The defrauding that John Muir was speaking of in this letter had nothing to do with money and everything to do with the open space that was the Hetch-Hetchy Valley; a pristine wilderness and virtual twin to the neighboring Yosemite Valley, one of the most beloved parks in our country’s National Park System. Unfortunately, John Muir’s call fell on deaf ears in Congress and today the beauty of Hetch-Hetchy is buried beneath a reservoir and is a monument to how irrevocable and irrecoverable a natural resource is once it’s lost.
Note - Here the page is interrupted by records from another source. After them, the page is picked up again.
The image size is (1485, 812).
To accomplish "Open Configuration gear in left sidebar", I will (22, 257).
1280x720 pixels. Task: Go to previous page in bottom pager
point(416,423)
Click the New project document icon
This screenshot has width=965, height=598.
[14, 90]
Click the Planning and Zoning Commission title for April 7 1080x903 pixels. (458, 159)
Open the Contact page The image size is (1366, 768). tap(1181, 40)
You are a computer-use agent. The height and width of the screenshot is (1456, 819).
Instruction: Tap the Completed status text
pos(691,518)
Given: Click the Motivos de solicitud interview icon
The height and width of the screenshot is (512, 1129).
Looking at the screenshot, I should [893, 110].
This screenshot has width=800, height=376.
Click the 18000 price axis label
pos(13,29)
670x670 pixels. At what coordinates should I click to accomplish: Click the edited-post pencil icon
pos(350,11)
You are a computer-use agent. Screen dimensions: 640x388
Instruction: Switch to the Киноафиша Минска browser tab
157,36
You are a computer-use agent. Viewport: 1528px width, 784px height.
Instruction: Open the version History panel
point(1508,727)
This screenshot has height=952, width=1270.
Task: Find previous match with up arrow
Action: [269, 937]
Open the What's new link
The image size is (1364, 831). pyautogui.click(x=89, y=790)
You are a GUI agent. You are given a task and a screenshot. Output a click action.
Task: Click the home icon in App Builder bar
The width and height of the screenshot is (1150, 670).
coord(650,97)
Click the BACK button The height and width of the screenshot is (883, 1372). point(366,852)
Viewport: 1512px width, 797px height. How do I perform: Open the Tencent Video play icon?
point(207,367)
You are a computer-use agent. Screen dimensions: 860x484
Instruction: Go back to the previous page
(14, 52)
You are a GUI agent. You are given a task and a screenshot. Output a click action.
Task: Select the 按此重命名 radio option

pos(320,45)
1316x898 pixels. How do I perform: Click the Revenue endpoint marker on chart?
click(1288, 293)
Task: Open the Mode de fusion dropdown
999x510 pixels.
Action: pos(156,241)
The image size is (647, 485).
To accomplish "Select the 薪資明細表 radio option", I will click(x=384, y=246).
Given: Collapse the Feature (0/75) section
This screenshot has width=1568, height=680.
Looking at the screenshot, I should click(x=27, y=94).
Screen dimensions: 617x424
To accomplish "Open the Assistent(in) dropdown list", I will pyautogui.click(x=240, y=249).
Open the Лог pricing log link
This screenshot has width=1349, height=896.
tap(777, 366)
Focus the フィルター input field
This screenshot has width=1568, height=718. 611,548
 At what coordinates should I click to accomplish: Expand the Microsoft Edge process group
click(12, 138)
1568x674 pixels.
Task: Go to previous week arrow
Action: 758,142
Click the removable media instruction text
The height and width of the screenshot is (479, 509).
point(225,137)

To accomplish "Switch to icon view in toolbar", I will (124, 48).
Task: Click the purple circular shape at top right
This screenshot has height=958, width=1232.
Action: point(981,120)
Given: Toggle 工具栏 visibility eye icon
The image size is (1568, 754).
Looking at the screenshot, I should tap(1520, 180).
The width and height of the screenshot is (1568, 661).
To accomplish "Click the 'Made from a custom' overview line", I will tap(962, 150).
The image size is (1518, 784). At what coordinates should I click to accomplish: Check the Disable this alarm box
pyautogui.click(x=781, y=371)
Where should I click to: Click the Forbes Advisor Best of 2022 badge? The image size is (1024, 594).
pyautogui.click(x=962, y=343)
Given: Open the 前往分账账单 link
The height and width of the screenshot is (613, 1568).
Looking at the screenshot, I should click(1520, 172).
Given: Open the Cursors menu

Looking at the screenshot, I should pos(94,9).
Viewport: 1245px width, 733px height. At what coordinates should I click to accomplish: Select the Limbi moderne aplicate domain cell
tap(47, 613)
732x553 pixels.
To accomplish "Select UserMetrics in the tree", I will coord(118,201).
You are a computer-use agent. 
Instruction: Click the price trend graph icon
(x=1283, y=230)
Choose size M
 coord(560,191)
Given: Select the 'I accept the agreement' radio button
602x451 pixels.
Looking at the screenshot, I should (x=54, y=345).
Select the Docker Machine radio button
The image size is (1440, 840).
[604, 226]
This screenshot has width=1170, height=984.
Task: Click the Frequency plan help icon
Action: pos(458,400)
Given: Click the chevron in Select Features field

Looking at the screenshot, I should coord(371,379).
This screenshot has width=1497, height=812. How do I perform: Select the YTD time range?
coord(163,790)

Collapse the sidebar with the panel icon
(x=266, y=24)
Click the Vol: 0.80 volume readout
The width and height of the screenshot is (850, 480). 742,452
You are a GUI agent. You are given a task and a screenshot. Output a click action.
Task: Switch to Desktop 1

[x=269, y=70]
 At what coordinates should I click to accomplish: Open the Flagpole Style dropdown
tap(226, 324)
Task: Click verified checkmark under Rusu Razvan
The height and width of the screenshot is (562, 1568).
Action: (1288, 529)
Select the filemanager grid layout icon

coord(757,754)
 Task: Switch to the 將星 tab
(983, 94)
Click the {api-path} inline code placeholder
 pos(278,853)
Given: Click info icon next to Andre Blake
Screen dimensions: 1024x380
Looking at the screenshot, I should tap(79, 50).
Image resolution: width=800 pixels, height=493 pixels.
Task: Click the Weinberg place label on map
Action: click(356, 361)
It’s unfair to compare the Hiddenbrooke to either the Hetch-Hetchy or Yosemite Valleys, but the story does illustrate an important truth: once a pristine landscape is developed there’s no way to return it to its former glory. It’s lost forever. And, in the event that some future generation decides to return a lost treasure to its original state, the cost to recover that treasure is far greater than what it would have cost to save it in the first place. What John Muir understood that most of his contemporaries did not is that once an area of open space is lost to development and modernization, it is lost forever
The residents of Beacon have a unique opportunity come November 7th. An opportunity to preserve a uniquely beautiful piece of property. An opportunity to personally enjoy a near wilderness within walking distance of their homes. An opportunity to save for the future one of the last unspoiled landscapes inside the Beacon City limits. An opportunity to open that piece of property to public use and personal enjoyment from now until many years into the future.Vote YES on the Hiddenbrooke referendum on Tuesday.